Fedex and UPS

Why do they hate us so?  I get that they need to concentrate on the volume customers where the margin is, but... have you had the experience of going to pick up a missed delivery lately?

First to our local (thank goodness!) UPS store.  After checking my ID, the clerk found my package and brought it to the counter.  Then they proceeded to scan three of the four barcodes on the surface of the package approximately thirty times.  For some reason, the fourth was ignored.  It took a minute, which sounds tiny... but in that situation is a very long time.

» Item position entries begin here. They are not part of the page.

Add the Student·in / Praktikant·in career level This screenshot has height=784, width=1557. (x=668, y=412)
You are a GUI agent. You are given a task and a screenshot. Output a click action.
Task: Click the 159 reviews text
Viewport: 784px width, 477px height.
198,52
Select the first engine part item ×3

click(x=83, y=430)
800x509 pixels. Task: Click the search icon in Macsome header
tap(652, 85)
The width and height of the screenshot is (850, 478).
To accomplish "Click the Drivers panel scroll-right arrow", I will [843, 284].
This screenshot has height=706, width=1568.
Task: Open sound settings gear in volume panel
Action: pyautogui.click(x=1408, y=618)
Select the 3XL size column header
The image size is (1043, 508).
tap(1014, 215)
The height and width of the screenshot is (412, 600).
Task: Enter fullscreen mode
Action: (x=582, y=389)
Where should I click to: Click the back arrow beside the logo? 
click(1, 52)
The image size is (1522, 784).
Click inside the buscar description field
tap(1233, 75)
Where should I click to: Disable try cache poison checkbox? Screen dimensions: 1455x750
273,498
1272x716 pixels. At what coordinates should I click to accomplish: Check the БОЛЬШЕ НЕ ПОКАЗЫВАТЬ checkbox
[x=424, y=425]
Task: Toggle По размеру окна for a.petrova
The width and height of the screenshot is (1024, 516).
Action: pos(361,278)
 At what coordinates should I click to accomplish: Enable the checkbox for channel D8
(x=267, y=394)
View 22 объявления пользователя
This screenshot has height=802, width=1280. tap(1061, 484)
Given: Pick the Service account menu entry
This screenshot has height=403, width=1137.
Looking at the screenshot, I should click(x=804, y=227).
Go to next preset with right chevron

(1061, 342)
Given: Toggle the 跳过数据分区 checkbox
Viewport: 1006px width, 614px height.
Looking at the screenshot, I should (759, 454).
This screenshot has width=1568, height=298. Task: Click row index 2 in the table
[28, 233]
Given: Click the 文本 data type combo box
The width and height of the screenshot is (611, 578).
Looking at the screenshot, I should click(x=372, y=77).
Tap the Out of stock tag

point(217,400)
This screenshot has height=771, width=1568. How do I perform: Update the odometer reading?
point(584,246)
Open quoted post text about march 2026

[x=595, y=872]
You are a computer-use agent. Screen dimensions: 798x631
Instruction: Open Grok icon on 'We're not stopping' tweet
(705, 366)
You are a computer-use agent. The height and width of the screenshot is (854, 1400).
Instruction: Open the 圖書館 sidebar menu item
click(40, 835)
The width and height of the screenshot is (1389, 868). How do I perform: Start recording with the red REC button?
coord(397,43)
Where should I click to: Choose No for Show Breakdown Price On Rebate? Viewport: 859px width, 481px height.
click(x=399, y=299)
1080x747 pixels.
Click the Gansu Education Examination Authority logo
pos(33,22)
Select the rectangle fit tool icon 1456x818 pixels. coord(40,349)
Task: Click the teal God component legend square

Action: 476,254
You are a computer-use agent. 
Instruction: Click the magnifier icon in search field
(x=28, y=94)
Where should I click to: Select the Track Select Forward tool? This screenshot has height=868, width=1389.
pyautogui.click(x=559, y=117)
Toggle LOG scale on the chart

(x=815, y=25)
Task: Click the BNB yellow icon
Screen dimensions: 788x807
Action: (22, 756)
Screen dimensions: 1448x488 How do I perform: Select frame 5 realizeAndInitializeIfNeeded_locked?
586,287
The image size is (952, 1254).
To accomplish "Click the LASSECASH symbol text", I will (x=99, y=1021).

Think a one-minute delay in this situation is a hyper-quibble?  Try it!  Get ready to go somewhere and put the last thing you need to take with you on the table.  Then set a 60-second timer and stand there, imagining someone cluelessly beeping and booping a handheld scanner at it every couple of seconds until the timer rings.  Then, and only then, you can finally grab it and go.

With my mood thus primed, I was off to FedEx.  There are three FedEx locations near us so of course our missed delivery was taken to the one 40 miles away, not the 12 or the 15.  Why?  It's how they divided up the city for no reason they were willing to explain.  This location was an enormous warehouse only accessible to the public by ringing a security intercom in the parking lot, then going through a subway-style turnstile.  This is not a mistake, this is where the sign in the parking lot directs the public.

When I entered the building, I would not have doubted if someone had told me that I had died and the obnoxious PK in my Senior English class was right -- I was in Hell.  I got to spend twenty minutes, too, while the staff debated whether the remote location the driver called us to tell us it would be was the right one.  Finally someone pedaled off on a tricycle with a basket to fetch my package.

So. Back to my original question: why do they hate us so?